[trustable-software] [C-safe-secure-studygroup] [SystemSafety] [cip-dev] Critical systems Linux

Clive Pygott clivepygott at gmail.com
Thu Nov 22 11:57:32 GMT 2018


Hi Paul

I'll have a go at your question - FYI my background is system safety
management (as in 61508 & DO178) and coding standards (MISRA & JSF++)

You are right that ultimately system safety is a *system *property. You
cannot talk about software doing harm without knowing what its controlling
and how it fits into its physical environment. However, a standard like
61508 takes a layered approach to safety. The topmost levels are system
specific: how could the system behave (intentionally or under fault
conditions) to cause harm? and what features of the architecture (including
software requirements) mitigate these risks? This establishes traceability
from software requirements to safety.

>From the software perspective, under this is the requirement to show that
those software requirements related to safety have been implemented
correctly, and as usual this has two components:

   - showing that the code implements the requirements (verification -
   we've built the right thing)
   - showing the code is well behaved under all circumstances (validation -
   we've built the thing right)

If you are doing full formal semantic verification, the second step is
unnecessary, as the semantic proof will consider all possible combinations
of input and state. However, in practice formal proof is so onerous that
its almost never done. This means that verification is based on testing,
which no matter how thorough, is still based on sampling. There is an
implied belief that the digital system will behave continuously, even
though its known that this isn't true (a good few years ago an early home
computer had an implementation of BASIC that had an integer ABS functions
that worked perfectly except for ABS(-32768) which gave -32768  and it
wasn't because it was limited to 16-bits, ABS(-32769) gave 32769 etc).

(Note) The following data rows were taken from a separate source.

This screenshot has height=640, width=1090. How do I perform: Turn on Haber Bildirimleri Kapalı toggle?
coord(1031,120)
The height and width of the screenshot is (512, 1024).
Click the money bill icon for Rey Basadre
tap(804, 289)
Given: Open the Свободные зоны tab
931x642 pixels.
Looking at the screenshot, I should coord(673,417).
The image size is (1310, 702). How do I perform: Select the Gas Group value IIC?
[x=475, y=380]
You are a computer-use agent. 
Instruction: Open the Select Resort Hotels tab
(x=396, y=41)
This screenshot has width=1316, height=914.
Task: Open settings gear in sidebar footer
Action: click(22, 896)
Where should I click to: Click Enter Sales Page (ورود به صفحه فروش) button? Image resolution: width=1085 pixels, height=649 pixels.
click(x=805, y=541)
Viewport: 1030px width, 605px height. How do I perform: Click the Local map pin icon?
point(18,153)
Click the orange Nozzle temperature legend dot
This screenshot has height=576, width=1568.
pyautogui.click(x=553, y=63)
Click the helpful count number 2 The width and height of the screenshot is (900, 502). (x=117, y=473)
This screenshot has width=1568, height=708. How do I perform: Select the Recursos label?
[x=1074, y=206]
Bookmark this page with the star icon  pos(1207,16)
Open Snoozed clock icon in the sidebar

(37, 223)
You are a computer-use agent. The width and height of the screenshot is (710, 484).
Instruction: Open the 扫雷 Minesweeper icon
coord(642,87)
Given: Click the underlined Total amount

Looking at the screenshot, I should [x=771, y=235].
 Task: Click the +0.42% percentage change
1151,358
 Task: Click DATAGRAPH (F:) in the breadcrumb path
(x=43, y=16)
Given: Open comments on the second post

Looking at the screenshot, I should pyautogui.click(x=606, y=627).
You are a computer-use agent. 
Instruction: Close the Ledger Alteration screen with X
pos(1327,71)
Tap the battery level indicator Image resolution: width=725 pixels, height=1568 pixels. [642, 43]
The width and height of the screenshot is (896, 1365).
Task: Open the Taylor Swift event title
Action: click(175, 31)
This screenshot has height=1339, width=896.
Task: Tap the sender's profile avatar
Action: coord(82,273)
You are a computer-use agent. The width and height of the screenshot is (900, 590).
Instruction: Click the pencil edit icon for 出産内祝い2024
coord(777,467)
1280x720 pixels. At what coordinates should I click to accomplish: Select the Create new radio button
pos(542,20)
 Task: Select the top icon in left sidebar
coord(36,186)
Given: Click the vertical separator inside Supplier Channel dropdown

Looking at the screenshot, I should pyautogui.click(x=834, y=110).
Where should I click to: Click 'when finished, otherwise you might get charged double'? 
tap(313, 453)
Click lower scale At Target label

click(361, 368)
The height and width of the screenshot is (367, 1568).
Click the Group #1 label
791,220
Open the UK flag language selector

The validation part aims to improve the (albeit flawed) belief in
contiguous behaviour by:

   - checking that any constraints imposed by the language are respected
   - any deviations from arithmetic logic are identified (i.e. flagging
   where underflow, overflow, truncation, wraparound or loss of precision may
   occur)

This is the domain of MISRA and JSF++  checking that the code will behave
sensibly, without knowledge of what it should be doing.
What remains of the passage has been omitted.